Ihre Aufgaben:
1. An welchem Datum findet laut dem Seitenauszug zur Direktvermarktung der nationale Direktvermarktungstag statt?
2. Bitte schreiben Sie aus dem Seitenauszug zur Direktvermarktung den Abschnitt wortgetreu ab, beginnend bei „Den Produzenten kommt“ und endend bei „um durchschnittlich 9 Prozent.“.

Seitenauszug:
....
Produzentinnen und Abnehmer vernetzen

Ziel ist es auch, die Betriebe untereinander zu vernetzen. Ein Restaurant soll so seine lokalen Produkte finden und ein Bauernhof seine lokalen Abnehmer und Abnehmerinnen. Dabei werden die teilnehmenden Betriebe gratis vom Verein mit passenden Werbemassnahmen unterstützt.

Helfen soll ein nationaler Direktvermarktungstag am 14. September, bei dem sich die beteiligten Unternehmen präsentieren und Degustationen anbieten können. «Mit der Plattform soll dafür gesorgt werden, dass mehr von der Marge bei den Produzenten bleibt», sagt Stefan Flückiger, Präsident von Faire Märkte Schweiz. Zudem werde die Umwelt geschont, weil die Lebensmittel weniger transportiert werden müssten.

Dass der Direktverkauf von Lebensmitteln in der Schweizer Landwirtschaft ein Thema ist, bestätigt eine Erhebung des Bundesamtes für Statistik aus dem Jahr 2021. Demnach haben im Jahr 2020 mehr als 60 Prozent der Landwirtschafts­betriebe ihr Angebot diversifiziert, hauptsächlich durch die Direktvermarktung. In den zehn vorausgegangen Jahren habe sich die Anzahl der Betriebe mit einer Direktvermarktung ihrer Produkte zudem verdoppelt.

Den Produzenten kommt entgegen, dass regionale Produkte gefragter sind denn je: Ihr Marktanteil 2022 betrug gemäss einer Studie der Hochschule für Wirtschaft Zürich 8,2 Prozent am gesamten Schweizer Lebensmittelumsatz. Von 2015 bis 2022 wuchs der Umsatz um durchschnittlich 9 Prozent.
....
Zu prüfendes Material:
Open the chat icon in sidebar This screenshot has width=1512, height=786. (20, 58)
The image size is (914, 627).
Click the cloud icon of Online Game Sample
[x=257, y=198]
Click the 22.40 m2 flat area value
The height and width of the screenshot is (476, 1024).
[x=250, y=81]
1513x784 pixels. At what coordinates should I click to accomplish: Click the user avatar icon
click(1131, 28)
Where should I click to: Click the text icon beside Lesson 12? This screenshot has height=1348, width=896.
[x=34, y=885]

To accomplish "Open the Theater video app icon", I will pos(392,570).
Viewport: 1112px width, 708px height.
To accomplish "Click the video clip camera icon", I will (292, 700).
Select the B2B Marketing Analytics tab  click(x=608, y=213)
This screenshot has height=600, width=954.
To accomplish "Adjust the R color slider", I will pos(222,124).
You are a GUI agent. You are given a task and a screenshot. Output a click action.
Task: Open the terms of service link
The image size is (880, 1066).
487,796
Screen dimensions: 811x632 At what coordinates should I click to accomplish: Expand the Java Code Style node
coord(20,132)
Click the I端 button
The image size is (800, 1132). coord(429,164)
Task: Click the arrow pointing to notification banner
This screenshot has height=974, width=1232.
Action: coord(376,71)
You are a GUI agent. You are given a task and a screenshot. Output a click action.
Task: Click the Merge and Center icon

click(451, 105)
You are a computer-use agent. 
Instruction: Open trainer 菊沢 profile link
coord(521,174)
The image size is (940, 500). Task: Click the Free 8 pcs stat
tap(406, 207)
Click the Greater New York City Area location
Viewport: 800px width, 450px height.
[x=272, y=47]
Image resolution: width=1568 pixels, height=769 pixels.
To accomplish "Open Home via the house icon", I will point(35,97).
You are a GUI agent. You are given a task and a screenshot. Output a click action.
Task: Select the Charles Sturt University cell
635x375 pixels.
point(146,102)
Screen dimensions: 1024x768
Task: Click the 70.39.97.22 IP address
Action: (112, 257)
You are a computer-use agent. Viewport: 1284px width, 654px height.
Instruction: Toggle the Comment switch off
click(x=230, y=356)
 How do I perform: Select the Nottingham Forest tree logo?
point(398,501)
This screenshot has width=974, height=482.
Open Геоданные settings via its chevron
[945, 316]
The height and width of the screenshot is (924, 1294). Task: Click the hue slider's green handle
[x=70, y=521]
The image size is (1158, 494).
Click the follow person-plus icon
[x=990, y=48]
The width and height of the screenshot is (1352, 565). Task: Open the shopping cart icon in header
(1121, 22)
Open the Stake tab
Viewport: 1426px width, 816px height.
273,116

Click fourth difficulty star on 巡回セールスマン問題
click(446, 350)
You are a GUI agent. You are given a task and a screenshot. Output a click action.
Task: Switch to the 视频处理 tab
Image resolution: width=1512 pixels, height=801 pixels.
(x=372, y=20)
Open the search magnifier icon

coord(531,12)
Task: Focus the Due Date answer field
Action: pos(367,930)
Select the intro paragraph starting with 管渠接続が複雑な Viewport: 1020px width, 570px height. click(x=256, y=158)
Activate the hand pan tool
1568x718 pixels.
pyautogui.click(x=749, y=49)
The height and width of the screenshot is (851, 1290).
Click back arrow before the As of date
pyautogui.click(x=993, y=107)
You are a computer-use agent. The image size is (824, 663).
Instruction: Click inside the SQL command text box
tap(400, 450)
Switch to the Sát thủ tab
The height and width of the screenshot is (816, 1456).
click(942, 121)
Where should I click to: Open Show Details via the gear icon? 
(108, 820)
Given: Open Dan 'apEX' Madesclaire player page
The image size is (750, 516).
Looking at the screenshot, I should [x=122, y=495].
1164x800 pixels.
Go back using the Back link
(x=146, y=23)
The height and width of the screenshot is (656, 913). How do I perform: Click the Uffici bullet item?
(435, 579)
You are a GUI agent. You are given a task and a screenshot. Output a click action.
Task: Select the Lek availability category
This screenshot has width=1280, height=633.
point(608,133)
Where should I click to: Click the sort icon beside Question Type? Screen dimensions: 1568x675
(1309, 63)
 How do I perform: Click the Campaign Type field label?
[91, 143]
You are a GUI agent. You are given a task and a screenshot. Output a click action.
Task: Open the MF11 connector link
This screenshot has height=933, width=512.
....
Lösungen zur Übung:
1. Am 14. September.

2.
Den Produzenten kommt entgegen, dass regionale Produkte gefragter sind denn je: Ihr Marktanteil 2022 betrug gemäss einer Studie der Hochschule für Wirtschaft Zürich 8,2 Prozent am gesamten Schweizer Lebensmittelumsatz. Von 2015 bis 2022 wuchs der Umsatz um durchschnittlich 9 Prozent.